» **Assigned task**
What you should output is the data below, unchanged in every character.

» **Data to process**
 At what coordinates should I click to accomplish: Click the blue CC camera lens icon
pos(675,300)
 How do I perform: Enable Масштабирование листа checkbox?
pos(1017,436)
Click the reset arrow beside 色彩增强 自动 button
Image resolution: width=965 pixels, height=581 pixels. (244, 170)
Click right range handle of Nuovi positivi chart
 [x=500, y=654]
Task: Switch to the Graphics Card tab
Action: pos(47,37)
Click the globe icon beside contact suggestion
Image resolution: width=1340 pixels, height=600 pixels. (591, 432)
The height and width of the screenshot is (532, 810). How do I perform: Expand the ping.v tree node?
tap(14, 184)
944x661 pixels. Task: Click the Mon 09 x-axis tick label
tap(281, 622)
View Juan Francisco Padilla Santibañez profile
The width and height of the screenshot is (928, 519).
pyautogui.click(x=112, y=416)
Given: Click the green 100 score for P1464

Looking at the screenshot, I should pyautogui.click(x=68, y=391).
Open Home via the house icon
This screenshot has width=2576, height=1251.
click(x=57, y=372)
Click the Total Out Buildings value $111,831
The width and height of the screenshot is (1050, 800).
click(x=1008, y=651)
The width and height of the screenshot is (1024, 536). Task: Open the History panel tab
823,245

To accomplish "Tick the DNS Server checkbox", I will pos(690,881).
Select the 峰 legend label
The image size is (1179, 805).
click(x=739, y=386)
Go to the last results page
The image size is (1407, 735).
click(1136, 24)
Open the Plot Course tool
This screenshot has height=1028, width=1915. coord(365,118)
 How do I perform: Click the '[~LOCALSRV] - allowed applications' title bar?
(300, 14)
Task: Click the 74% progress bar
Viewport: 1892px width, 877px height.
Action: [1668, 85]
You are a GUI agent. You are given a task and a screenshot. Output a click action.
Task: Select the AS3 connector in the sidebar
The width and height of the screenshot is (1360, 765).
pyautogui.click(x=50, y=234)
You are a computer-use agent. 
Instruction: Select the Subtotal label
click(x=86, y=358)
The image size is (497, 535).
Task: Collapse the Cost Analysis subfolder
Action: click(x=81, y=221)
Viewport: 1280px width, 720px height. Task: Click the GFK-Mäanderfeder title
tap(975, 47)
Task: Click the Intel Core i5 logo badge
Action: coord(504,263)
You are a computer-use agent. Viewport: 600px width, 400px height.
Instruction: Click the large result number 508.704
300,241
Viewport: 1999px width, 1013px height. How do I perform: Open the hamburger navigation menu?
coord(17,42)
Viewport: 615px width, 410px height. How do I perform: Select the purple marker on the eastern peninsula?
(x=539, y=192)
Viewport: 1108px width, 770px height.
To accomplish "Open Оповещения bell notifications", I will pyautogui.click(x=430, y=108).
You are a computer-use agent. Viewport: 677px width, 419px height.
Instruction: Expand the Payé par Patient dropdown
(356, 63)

» **Written solution**
 At what coordinates should I click to accomplish: Click the blue CC camera lens icon
pos(675,300)
 How do I perform: Enable Масштабирование листа checkbox?
pos(1017,436)
Click the reset arrow beside 色彩增强 自动 button
Image resolution: width=965 pixels, height=581 pixels. (244, 170)
Click right range handle of Nuovi positivi chart
 [x=500, y=654]
Task: Switch to the Graphics Card tab
Action: pos(47,37)
Click the globe icon beside contact suggestion
Image resolution: width=1340 pixels, height=600 pixels. (591, 432)
The height and width of the screenshot is (532, 810). How do I perform: Expand the ping.v tree node?
tap(14, 184)
944x661 pixels. Task: Click the Mon 09 x-axis tick label
tap(281, 622)
View Juan Francisco Padilla Santibañez profile
The width and height of the screenshot is (928, 519).
pyautogui.click(x=112, y=416)
Given: Click the green 100 score for P1464

Looking at the screenshot, I should pyautogui.click(x=68, y=391).
Open Home via the house icon
This screenshot has width=2576, height=1251.
click(x=57, y=372)
Click the Total Out Buildings value $111,831
The width and height of the screenshot is (1050, 800).
click(x=1008, y=651)
The width and height of the screenshot is (1024, 536). Task: Open the History panel tab
823,245

To accomplish "Tick the DNS Server checkbox", I will pos(690,881).
Select the 峰 legend label
The image size is (1179, 805).
click(x=739, y=386)
Go to the last results page
The image size is (1407, 735).
click(1136, 24)
Open the Plot Course tool
This screenshot has height=1028, width=1915. coord(365,118)
 How do I perform: Click the '[~LOCALSRV] - allowed applications' title bar?
(300, 14)
Task: Click the 74% progress bar
Viewport: 1892px width, 877px height.
Action: [1668, 85]
You are a GUI agent. You are given a task and a screenshot. Output a click action.
Task: Select the AS3 connector in the sidebar
The width and height of the screenshot is (1360, 765).
pyautogui.click(x=50, y=234)
You are a computer-use agent. 
Instruction: Select the Subtotal label
click(x=86, y=358)
The image size is (497, 535).
Task: Collapse the Cost Analysis subfolder
Action: click(x=81, y=221)
Viewport: 1280px width, 720px height. Task: Click the GFK-Mäanderfeder title
tap(975, 47)
Task: Click the Intel Core i5 logo badge
Action: coord(504,263)
You are a computer-use agent. Viewport: 600px width, 400px height.
Instruction: Click the large result number 508.704
300,241
Viewport: 1999px width, 1013px height. How do I perform: Open the hamburger navigation menu?
coord(17,42)
Viewport: 615px width, 410px height. How do I perform: Select the purple marker on the eastern peninsula?
(x=539, y=192)
Viewport: 1108px width, 770px height.
To accomplish "Open Оповещения bell notifications", I will pyautogui.click(x=430, y=108).
You are a computer-use agent. Viewport: 677px width, 419px height.
Instruction: Expand the Payé par Patient dropdown
(356, 63)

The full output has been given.